Data supplied =>
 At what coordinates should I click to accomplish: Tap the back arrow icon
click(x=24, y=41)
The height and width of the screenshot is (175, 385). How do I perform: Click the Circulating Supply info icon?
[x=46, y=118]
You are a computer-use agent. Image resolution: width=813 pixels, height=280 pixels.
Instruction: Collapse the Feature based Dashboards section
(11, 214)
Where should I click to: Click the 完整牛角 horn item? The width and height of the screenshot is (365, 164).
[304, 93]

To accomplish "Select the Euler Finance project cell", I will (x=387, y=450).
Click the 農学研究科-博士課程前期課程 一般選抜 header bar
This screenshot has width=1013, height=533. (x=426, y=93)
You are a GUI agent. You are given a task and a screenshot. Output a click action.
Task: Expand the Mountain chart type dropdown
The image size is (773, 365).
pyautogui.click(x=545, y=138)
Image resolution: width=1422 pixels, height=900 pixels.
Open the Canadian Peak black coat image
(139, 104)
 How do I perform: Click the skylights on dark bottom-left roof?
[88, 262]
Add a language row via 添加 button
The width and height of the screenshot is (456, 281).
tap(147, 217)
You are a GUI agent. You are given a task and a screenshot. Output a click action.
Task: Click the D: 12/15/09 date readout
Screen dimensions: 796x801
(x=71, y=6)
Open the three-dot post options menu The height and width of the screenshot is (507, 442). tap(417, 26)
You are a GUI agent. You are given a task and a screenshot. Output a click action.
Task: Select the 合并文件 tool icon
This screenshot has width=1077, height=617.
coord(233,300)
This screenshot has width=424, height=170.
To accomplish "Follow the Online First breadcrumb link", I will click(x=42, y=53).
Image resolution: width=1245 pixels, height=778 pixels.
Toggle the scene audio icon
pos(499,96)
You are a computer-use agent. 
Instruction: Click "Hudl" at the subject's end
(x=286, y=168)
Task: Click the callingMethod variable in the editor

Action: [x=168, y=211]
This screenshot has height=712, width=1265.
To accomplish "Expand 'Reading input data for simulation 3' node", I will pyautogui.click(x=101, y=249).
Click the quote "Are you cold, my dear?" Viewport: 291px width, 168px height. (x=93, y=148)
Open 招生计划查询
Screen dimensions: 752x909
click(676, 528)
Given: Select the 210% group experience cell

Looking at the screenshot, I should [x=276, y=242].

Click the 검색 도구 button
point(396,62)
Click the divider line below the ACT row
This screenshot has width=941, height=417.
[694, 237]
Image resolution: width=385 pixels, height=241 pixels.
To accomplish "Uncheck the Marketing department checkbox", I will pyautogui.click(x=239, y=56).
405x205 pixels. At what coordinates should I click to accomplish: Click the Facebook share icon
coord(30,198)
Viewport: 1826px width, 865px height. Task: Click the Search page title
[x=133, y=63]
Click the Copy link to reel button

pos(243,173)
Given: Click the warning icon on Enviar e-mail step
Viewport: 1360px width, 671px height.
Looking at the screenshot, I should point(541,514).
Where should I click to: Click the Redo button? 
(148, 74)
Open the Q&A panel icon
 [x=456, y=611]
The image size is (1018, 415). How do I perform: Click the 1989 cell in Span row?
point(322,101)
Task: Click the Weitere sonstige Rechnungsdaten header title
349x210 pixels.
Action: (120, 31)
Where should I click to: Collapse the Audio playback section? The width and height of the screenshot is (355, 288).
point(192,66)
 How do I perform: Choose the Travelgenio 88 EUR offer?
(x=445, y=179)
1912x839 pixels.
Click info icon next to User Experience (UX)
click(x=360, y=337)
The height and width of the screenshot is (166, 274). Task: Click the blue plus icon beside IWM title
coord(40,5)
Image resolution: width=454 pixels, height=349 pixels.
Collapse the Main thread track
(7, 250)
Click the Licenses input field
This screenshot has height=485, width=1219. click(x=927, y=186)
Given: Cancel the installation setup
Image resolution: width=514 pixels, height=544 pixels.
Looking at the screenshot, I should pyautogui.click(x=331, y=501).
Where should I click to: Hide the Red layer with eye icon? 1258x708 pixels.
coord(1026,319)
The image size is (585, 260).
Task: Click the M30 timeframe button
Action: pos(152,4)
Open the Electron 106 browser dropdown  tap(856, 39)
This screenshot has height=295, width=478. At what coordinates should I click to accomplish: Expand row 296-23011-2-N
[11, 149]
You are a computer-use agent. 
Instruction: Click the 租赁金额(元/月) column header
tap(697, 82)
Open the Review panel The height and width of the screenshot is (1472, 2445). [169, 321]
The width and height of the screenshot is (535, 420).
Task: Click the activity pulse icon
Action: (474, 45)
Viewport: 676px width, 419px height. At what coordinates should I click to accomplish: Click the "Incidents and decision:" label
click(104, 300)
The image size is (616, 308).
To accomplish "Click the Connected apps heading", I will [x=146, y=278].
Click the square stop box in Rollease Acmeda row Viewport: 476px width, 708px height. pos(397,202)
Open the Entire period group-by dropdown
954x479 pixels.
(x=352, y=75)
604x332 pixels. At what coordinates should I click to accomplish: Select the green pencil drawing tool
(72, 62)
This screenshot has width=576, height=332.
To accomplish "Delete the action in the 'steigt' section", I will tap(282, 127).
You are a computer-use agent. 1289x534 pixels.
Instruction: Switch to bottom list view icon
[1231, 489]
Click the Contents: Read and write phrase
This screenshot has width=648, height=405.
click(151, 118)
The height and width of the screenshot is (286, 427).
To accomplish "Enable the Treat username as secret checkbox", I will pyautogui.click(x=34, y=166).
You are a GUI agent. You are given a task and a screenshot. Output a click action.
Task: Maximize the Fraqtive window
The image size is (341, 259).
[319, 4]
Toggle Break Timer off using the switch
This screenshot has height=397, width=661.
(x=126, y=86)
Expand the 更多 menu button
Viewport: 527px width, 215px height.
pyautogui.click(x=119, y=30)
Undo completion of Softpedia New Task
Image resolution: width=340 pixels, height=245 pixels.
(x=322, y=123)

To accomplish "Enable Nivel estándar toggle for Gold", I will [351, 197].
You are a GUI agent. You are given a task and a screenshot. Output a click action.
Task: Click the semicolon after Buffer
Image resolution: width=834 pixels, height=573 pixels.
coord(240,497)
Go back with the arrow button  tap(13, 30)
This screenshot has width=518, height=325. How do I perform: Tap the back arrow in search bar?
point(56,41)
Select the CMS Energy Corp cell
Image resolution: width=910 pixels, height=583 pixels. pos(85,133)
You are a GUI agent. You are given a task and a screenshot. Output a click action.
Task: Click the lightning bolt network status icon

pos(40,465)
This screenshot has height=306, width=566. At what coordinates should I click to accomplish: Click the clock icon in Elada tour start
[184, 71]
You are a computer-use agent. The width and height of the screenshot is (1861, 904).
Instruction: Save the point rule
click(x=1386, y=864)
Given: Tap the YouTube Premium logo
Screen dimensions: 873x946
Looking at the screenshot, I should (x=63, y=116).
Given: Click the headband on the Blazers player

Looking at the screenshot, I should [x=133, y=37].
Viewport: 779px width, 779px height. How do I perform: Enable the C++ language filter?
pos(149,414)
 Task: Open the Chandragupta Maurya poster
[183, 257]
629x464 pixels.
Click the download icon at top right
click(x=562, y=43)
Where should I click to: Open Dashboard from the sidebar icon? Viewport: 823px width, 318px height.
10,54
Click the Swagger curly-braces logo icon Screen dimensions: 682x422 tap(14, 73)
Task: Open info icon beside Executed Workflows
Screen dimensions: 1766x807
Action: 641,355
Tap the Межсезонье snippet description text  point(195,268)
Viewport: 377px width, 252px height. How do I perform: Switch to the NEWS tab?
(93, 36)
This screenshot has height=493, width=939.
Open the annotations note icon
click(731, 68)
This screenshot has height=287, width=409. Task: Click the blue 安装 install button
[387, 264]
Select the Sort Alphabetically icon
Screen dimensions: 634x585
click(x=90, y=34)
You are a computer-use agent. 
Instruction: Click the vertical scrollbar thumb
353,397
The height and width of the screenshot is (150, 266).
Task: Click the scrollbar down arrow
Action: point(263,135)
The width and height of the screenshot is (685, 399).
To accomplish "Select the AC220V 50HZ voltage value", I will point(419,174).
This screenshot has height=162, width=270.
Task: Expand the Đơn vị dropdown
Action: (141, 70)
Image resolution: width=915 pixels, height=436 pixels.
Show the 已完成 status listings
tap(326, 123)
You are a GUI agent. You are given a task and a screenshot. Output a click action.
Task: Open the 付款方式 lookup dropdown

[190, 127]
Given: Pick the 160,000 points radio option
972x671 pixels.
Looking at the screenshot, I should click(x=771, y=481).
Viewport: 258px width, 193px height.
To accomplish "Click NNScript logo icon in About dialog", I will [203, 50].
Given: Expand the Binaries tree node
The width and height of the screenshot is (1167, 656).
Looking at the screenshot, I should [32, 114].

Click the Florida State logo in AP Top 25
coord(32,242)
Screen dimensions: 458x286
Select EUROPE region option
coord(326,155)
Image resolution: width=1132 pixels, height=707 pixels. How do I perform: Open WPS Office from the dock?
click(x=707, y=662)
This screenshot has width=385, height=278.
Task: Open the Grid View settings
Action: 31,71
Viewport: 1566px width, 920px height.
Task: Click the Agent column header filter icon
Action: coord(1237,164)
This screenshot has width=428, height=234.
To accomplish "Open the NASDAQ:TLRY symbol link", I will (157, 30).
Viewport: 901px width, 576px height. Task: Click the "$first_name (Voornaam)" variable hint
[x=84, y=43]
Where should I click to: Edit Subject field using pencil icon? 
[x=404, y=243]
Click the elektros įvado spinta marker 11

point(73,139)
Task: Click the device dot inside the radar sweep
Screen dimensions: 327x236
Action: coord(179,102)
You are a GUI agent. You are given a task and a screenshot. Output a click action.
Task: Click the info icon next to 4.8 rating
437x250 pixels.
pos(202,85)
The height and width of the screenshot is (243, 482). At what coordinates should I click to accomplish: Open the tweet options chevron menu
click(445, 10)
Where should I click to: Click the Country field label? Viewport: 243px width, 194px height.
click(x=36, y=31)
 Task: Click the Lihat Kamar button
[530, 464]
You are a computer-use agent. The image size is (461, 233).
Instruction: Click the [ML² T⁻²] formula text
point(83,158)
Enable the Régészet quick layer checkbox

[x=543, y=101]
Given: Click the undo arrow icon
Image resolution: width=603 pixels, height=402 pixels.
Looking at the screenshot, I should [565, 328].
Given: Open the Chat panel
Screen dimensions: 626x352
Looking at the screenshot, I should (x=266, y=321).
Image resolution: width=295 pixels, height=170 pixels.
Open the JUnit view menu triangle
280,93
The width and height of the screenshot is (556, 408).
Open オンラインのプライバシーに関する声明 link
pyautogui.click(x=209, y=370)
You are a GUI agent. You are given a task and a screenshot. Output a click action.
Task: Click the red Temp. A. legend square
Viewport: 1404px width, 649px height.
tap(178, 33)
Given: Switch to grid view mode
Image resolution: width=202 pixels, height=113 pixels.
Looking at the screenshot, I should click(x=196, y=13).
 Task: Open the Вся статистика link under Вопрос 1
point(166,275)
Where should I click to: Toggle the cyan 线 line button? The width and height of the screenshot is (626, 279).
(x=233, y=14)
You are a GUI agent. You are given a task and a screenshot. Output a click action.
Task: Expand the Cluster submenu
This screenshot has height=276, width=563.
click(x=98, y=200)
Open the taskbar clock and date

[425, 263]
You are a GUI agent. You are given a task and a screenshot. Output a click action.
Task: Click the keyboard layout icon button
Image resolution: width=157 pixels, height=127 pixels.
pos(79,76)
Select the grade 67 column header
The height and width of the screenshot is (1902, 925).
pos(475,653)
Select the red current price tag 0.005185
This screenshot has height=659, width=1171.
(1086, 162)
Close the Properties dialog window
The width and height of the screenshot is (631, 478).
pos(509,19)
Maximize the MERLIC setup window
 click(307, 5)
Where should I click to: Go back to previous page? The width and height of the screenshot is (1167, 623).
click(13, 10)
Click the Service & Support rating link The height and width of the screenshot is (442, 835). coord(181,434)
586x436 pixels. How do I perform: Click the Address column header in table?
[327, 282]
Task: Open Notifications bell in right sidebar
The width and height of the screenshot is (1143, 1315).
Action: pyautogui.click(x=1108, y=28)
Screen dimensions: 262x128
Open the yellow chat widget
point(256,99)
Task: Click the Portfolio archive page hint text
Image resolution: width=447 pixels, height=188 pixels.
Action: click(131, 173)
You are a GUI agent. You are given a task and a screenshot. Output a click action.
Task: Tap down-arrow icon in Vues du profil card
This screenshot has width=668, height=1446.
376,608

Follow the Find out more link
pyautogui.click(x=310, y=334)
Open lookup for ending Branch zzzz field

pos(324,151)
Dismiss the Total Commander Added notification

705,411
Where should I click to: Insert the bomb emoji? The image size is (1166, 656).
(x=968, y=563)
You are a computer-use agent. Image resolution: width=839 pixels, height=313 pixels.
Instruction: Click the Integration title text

Directions for this task =>
Wherever the string "rating" occurs in the records, copy the line it is in.

Your response =>
Task: Click the info icon next to 4.8 rating
Click the Service & Support rating link The height and width of the screenshot is (442, 835). coord(181,434)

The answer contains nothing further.